特殊景品は現在、TUCが取り扱う「金賞品」へと統一されているが、驚くべきことに、この段ボールにはTUCの金賞品だけでなく、金賞品へ切り替えられる前の古い特殊景品まで混ざっていた。数を数え、ざっと計算すると、金賞品だけでも合計200万円相当。さらに古い特殊景品の分を合わせれば、相当な額になることが予想された。
金賞品は、そのままTUCで換金することもできる。しかし、最近の金相場の高騰を考慮すると、TUCを介さず直接貴金属買取業者に持ち込んだほうが、より高額で売却できる。
現に、田中貴金属工業では金1グラムあたり約1万6000円ぐらいで買い取っている。金賞品をすべて売却すれば、TUCで換金するよりも遥かに高額な現金を手にすることができる計算だった。
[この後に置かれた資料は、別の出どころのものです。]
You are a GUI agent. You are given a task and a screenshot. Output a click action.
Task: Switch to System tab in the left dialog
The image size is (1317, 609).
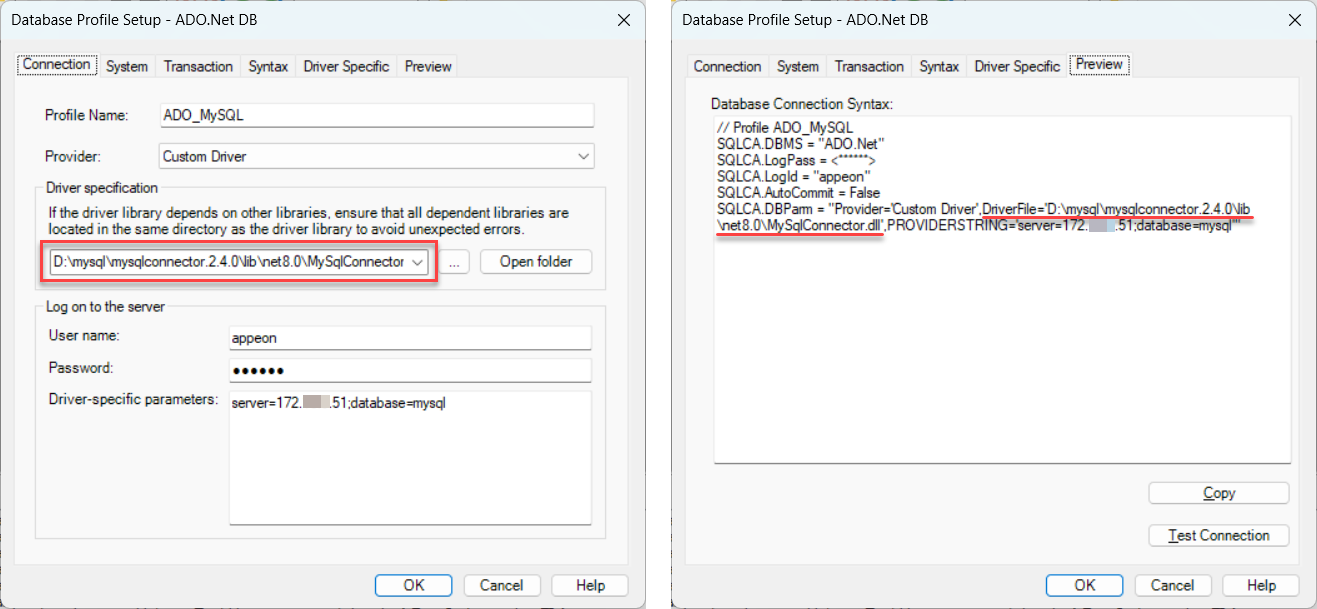[127, 66]
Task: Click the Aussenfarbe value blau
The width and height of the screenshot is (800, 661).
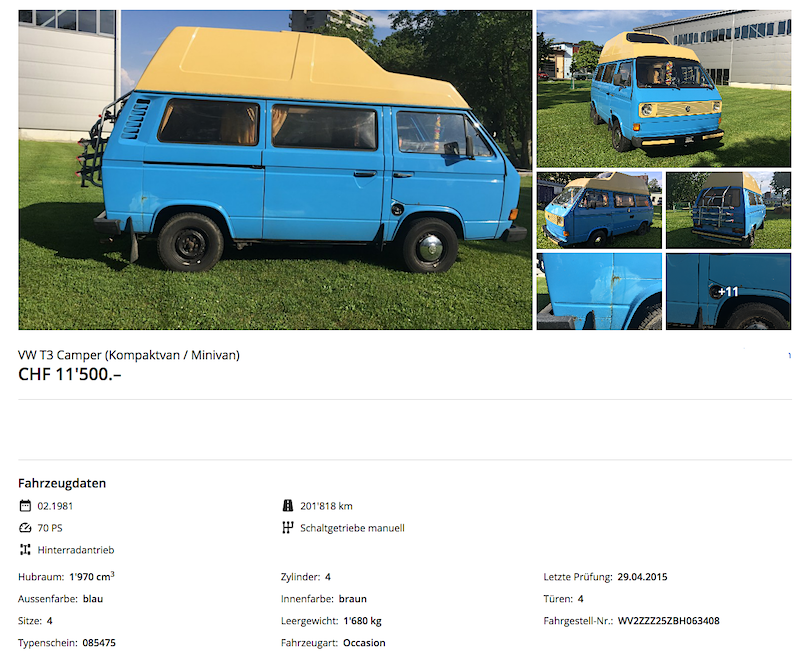Action: [93, 599]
問題は、TUC導入前の古い特殊景品である。TUCが設立されたのは1990年。それ以前の景品が存在するということは、少なくとも35年以上前から貯め込まれていた可能性が高い。
家族は早速、動いた。まず、おじいさんが生前通っていたホールに確認を取ることを試みた。しかし、ホール側は「TUC以前の特殊景品については当店では対応できません」との一点張りだった。現在、東京都内のホールはTUCと連携しており、旧来の特殊景品の取り扱いはしていないのが現実だ。
そこで家族は、市役所が主催する無料法律相談に赴き、弁護士に直接相談することにした。弁護士の見解は厳しく、「こうした返還請求の類は、民法上の時効が10年で成立するため、法的には換金を求めるのは難しい」というものだった。さらに、現在の景品交換システムはTUCが管理しているため、過去の特殊景品をTUCに持ち込んだところで、彼らに買取義務はないという。
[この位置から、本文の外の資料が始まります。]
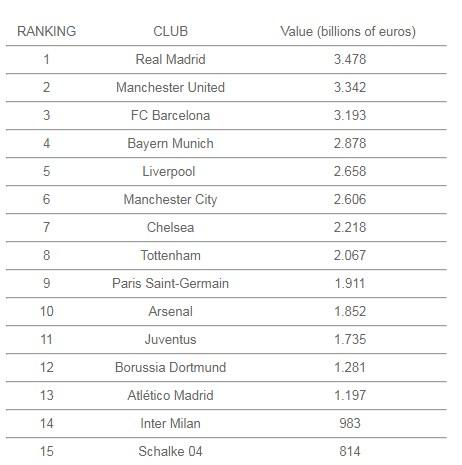
Task: Select the Juventus club entry
Action: 170,339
しかし、家族としては納得がいかない。そもそも特殊景品には有効期限の明記がなく、「いつまでに換金しなければならない」とはどこにも書かれていない。であるならば、未使用の特殊景品を持っている以上、換金する権利があるのではないか。そう思うのも無理はない。
もし全国統一で「金賞品」のみを特殊景品として採用していれば、このような問題は起こらなかったかもしれない。金賞品は全国どこでも価値が変わらず、貴金属としての流動性も高いため、理想的な特殊景品だった。
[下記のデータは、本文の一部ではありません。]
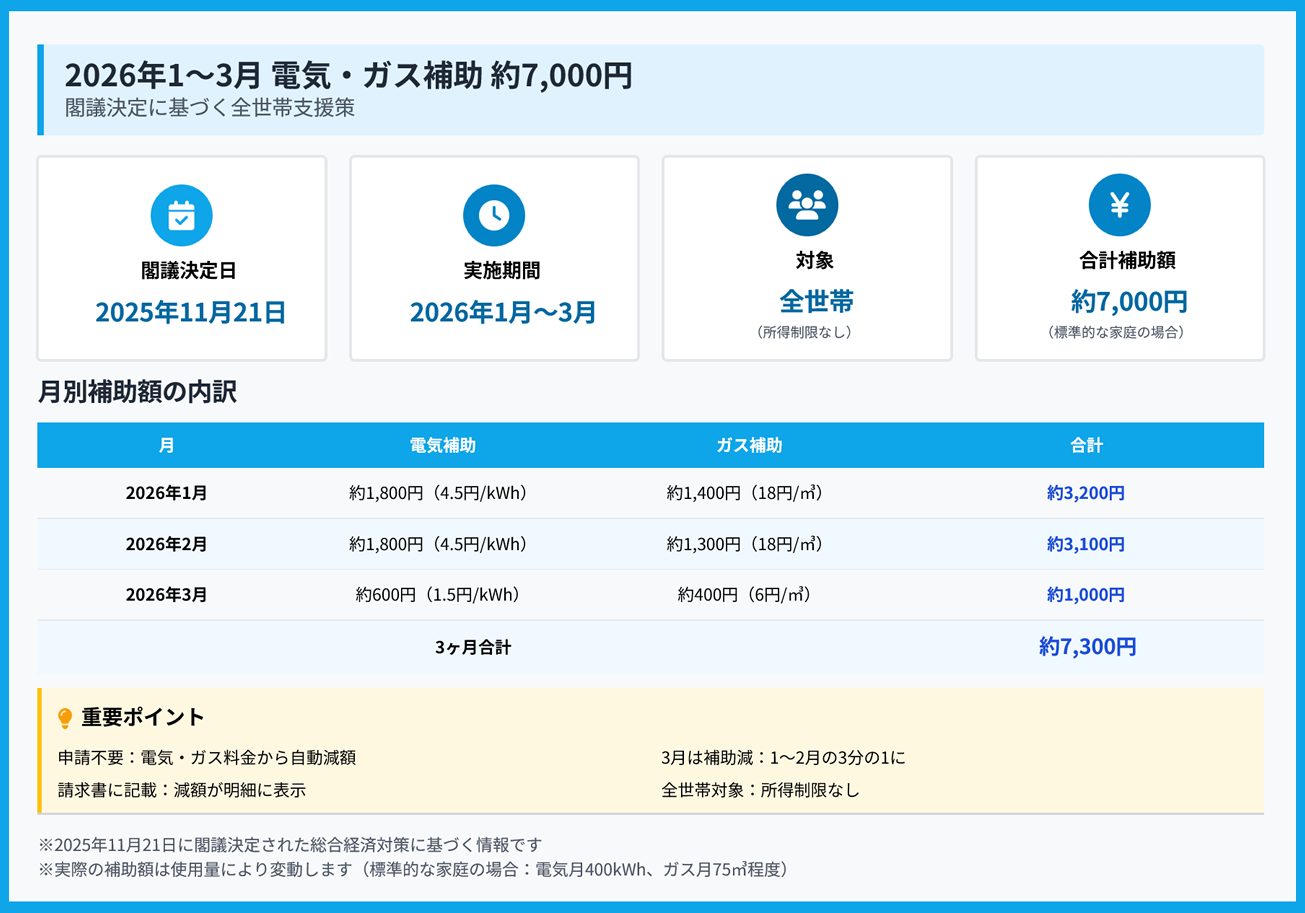The image size is (1305, 913).
Task: Click the page title about 電気・ガス補助
Action: (348, 75)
しかし、現実はそう甘くない。金価格の高騰により、TUCは1gの金の大景品を廃止し、代わりに銀1gの「銀賞品」を導入するに至った。
理想と現実のギャップはどの時代にも存在する。おじいさんが遺した大量の特殊景品を前にして、家族は苦笑いを浮かべるしかなかった。結局、換金可能な金賞品だけを売却し、古い特殊景品は記念として一部を保管することに決めたという。